Monday, February 9, 2009

It's been awhile

So, I took six months off from blogging. I needed to just be quiet for awhile, I was done wrestling with God about everything and just felt like I had entered the gray area of waiting for what was going to happen next. God seemed like He was being mostly quiet and so, I decided to shut up for awhile too. The whole reason I started blogging was to give myself a place where I could organize my thoughts and allow myself to look back on them later yet I was in a place where I didn't feel like I had anything worth reflecting on. I've no doubt lost those handful of loyal readers that for some reason read this thing every week; to them I say, "sorry." Yet talking to yourself is a good way to begin things anew, I think. Anyways, it's always been my habit to speak with the most intelligent person in the room first.

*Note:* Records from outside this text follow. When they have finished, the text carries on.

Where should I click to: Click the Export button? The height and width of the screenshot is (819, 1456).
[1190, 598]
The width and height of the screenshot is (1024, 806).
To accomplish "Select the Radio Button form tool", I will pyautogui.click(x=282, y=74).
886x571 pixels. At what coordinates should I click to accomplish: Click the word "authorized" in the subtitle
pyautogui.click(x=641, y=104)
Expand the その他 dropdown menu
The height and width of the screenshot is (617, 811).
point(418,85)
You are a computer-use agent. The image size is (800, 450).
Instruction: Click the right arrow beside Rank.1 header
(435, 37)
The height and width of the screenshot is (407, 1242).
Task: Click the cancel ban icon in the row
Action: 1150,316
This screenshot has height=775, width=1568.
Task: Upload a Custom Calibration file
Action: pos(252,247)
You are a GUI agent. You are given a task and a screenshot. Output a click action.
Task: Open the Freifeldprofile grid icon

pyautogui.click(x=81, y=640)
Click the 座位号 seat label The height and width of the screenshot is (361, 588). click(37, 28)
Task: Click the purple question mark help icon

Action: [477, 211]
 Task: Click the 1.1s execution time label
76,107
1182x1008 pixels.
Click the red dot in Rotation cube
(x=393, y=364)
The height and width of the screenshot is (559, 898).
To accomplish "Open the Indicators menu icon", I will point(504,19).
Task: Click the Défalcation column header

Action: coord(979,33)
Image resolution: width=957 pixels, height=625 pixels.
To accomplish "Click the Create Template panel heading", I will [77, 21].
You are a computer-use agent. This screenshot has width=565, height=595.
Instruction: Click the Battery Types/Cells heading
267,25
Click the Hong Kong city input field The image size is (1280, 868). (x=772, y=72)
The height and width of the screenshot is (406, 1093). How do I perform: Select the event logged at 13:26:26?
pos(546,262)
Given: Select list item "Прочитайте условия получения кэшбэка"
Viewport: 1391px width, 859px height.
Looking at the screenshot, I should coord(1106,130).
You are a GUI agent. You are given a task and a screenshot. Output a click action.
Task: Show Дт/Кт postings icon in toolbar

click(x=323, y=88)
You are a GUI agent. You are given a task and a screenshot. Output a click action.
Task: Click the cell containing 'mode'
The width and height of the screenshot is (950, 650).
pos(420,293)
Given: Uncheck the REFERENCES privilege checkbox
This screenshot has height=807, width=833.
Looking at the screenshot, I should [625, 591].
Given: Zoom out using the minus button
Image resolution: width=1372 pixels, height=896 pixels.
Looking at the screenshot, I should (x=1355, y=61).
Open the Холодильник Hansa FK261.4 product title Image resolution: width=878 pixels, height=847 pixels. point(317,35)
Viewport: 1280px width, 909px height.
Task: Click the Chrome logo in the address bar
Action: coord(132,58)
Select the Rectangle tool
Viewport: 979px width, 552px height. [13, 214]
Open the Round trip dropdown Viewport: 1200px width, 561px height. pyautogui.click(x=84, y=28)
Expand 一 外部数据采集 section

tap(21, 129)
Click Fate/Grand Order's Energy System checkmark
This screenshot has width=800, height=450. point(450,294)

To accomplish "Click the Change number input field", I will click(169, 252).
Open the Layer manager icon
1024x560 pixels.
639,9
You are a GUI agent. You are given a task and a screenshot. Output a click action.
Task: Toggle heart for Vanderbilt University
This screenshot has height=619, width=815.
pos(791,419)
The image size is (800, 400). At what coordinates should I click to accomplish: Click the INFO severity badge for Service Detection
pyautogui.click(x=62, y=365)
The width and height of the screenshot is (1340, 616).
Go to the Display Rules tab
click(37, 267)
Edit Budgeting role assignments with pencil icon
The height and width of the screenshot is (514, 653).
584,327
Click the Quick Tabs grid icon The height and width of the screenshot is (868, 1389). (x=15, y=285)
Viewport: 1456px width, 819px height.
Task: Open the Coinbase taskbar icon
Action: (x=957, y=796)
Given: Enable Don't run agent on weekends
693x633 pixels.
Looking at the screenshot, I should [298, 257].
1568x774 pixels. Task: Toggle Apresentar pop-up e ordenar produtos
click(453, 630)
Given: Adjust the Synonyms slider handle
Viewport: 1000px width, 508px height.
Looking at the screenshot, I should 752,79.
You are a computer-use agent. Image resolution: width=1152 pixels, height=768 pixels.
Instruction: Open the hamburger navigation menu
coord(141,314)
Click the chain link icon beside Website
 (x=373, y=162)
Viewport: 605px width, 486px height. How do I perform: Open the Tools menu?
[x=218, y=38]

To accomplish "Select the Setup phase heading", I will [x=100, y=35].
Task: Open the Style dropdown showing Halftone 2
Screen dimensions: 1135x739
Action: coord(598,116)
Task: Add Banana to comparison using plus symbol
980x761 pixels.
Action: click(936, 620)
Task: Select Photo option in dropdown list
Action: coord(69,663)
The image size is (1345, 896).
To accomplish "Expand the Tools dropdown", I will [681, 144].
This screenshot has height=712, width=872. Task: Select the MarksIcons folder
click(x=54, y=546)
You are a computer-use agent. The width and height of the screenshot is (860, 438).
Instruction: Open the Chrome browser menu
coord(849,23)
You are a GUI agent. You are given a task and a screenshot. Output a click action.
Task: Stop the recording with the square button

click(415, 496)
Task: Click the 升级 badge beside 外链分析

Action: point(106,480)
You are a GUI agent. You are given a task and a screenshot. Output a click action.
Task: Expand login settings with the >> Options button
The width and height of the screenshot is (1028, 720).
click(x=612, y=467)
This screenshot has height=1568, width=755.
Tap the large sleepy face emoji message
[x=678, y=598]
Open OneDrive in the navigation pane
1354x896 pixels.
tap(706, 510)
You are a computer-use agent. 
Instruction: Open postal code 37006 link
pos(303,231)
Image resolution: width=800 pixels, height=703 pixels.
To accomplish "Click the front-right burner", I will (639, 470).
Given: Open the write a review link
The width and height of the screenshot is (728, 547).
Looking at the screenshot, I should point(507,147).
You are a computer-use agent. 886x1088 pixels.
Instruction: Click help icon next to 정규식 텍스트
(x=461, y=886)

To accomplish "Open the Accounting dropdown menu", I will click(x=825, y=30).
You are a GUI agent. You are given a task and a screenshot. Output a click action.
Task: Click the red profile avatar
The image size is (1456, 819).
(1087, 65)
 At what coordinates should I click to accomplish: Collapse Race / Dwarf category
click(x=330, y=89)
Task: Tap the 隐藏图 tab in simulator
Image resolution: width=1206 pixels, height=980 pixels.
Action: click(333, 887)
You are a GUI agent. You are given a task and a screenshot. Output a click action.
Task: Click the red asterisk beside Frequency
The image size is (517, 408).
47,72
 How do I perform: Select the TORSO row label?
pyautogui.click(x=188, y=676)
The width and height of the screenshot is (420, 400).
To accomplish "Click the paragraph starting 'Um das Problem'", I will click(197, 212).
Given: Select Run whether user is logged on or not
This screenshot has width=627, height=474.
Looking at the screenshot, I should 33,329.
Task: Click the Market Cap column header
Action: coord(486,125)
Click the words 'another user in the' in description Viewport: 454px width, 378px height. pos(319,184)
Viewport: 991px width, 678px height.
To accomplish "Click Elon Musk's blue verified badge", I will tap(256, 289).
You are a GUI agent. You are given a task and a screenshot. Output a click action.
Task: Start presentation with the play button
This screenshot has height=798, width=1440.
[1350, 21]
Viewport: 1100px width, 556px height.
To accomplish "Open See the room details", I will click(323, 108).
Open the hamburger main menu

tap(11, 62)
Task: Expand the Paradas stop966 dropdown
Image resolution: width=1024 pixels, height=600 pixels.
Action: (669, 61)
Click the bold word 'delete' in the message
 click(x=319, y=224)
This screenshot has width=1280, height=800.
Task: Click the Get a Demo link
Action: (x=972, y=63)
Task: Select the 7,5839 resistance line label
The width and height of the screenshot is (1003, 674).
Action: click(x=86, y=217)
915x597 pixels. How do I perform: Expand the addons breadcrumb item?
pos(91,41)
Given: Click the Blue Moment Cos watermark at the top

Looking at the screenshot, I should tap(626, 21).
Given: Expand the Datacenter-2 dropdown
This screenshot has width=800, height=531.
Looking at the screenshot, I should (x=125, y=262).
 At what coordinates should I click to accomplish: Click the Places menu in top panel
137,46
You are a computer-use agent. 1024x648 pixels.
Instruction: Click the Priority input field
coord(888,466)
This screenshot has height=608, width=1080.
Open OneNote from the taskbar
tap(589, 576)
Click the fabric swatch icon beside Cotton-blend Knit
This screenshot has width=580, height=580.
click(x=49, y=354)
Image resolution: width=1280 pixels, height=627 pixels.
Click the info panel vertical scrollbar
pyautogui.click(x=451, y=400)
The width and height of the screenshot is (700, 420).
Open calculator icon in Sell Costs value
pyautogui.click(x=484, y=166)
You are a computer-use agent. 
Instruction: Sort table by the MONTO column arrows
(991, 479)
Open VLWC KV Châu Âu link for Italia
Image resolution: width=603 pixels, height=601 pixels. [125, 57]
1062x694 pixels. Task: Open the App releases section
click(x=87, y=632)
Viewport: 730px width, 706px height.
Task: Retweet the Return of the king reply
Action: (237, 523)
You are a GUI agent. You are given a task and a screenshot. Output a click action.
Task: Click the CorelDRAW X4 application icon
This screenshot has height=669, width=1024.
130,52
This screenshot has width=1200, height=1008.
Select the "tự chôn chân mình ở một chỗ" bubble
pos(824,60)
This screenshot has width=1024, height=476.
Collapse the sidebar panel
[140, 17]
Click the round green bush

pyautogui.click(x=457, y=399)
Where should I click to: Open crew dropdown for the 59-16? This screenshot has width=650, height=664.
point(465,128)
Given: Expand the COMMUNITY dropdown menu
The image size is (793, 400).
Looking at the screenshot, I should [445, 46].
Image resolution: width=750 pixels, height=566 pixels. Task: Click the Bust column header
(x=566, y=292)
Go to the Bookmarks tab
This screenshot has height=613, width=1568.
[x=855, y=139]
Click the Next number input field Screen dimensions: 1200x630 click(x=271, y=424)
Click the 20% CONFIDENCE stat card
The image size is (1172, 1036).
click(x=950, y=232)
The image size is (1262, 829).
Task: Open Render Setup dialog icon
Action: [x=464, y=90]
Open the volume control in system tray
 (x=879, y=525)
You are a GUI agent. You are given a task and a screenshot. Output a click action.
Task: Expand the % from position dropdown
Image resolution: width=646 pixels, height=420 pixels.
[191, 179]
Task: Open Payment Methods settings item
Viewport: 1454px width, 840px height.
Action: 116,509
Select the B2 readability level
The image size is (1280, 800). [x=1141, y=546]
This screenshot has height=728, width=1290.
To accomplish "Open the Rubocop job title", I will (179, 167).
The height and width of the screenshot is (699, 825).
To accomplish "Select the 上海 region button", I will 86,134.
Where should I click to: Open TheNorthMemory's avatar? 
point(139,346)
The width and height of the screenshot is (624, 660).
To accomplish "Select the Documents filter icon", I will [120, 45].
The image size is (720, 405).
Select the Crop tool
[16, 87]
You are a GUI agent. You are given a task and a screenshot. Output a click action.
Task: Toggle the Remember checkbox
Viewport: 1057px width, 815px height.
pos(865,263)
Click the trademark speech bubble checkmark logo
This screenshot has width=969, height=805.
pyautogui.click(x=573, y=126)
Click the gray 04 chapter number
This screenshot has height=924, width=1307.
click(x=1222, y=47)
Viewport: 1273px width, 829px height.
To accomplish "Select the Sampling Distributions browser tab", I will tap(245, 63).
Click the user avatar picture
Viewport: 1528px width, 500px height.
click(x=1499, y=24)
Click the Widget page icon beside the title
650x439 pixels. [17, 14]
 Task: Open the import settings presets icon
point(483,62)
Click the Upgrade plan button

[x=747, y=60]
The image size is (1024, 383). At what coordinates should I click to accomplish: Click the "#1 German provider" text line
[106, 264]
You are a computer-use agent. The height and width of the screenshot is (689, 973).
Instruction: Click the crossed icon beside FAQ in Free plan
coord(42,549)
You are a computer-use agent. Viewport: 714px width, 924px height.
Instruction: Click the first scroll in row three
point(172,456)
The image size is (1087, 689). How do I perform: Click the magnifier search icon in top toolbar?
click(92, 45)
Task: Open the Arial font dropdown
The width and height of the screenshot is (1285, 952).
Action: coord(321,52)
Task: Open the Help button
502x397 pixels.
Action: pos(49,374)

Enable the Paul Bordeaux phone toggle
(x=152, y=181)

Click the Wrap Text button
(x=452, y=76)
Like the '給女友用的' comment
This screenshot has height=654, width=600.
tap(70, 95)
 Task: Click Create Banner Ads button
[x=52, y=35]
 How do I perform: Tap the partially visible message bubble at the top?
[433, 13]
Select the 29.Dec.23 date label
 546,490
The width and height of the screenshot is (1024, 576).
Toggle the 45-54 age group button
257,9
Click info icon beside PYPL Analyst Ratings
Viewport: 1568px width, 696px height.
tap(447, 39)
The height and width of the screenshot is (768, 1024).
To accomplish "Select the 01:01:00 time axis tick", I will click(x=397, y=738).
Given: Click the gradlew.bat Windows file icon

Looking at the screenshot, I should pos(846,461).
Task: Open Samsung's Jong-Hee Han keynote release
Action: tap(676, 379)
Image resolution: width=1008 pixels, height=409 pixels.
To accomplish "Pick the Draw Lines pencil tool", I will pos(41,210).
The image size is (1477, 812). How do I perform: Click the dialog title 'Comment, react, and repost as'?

I guess the biggest thing that's been weighing on me lately is the knowledge that it is about time to enter ministry again. Not necessarily pastoral ministry, I plan to let my license expire this year, but just doing something. I've felt it every Sunday that I've been at church for the last couple months, that feeling that I have a place to fill and I won't be complete until I find it. So, when my student teaching is done in seven weeks, I plan on saying the most dangerous words that anyone can say to their pastor; "Where do you need me?"

Over the years I've came to one sad fact about my life: I have been created to be there for people. The reason why this is sad is because I am very antisocial, introverted, overly critical, sarcastic, suspicious of ulterior motive, and uncompassionate in general. In short, I have a really hard time caring about most people. How was I ever a pastor? It wasn't my doing, trust me. Autumn says maybe I'll get lucky and get placed in a position like usher. She's a sweet girl.

To care about people is to set yourself open to being disappointed, attacked, and/or hurt. But then I remember Jesus, and I think it might be time for me to grow up and get over myself.